Provided data below:

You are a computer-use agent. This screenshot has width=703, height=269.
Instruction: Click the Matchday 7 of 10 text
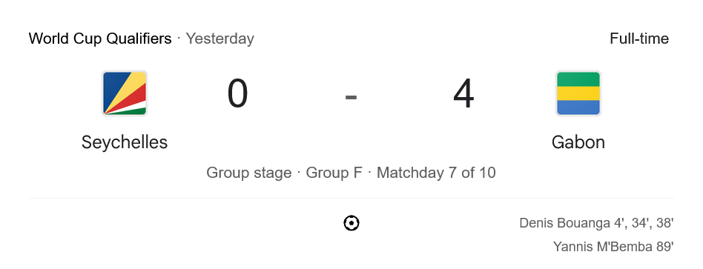coord(436,173)
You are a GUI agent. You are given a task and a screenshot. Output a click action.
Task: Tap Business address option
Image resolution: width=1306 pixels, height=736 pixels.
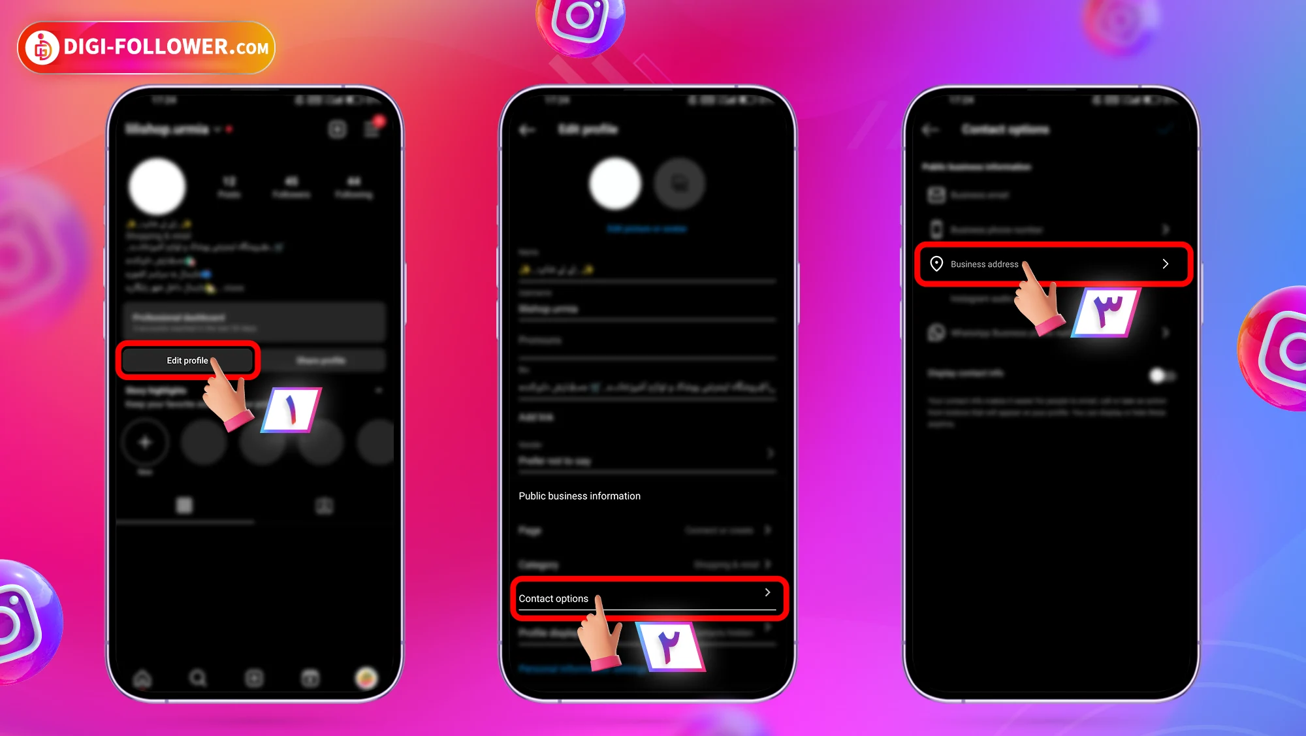click(1054, 264)
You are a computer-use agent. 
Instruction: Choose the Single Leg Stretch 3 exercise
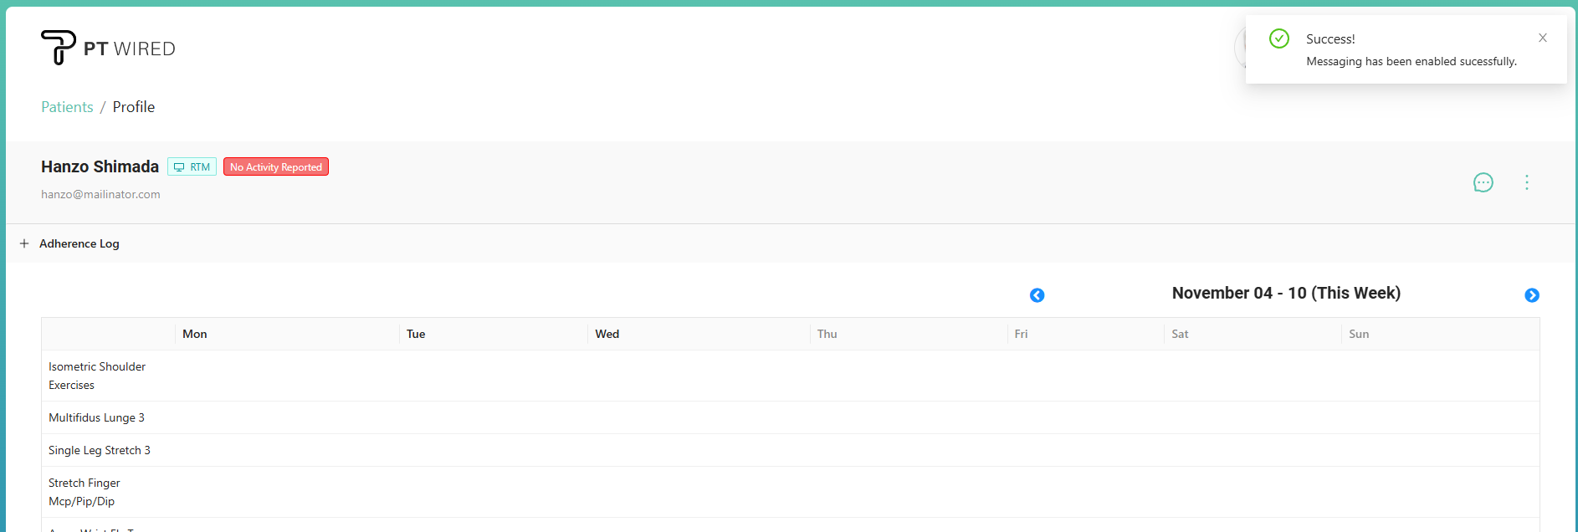pos(99,450)
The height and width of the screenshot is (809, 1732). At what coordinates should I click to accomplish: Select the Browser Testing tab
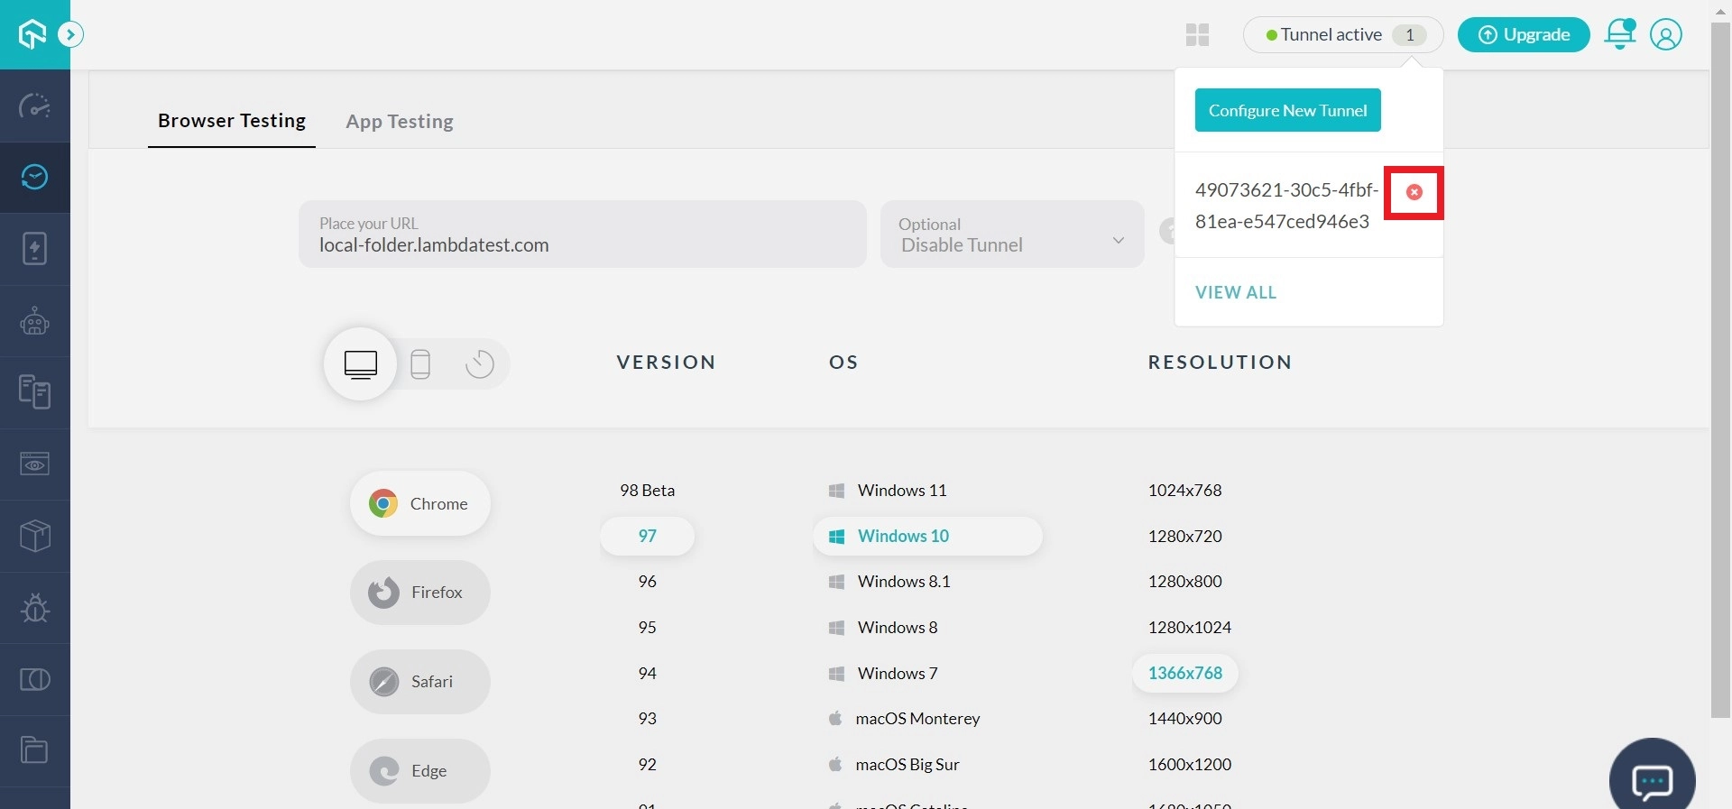[x=232, y=121]
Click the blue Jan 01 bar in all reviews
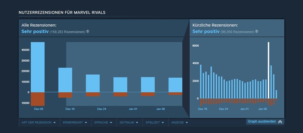The image size is (303, 133). point(120,85)
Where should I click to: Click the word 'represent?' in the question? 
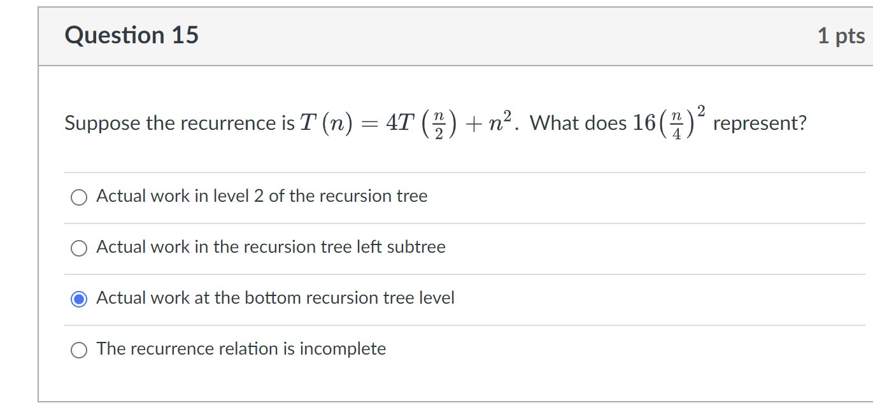click(760, 123)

End of Provided data.

Pull every line with "agent" from the records.

You are a computer-use agent. This screenshot has width=703, height=269.
You are a GUI agent. You are given a task and a screenshot. Output a click action.
You are a computer-use agent. 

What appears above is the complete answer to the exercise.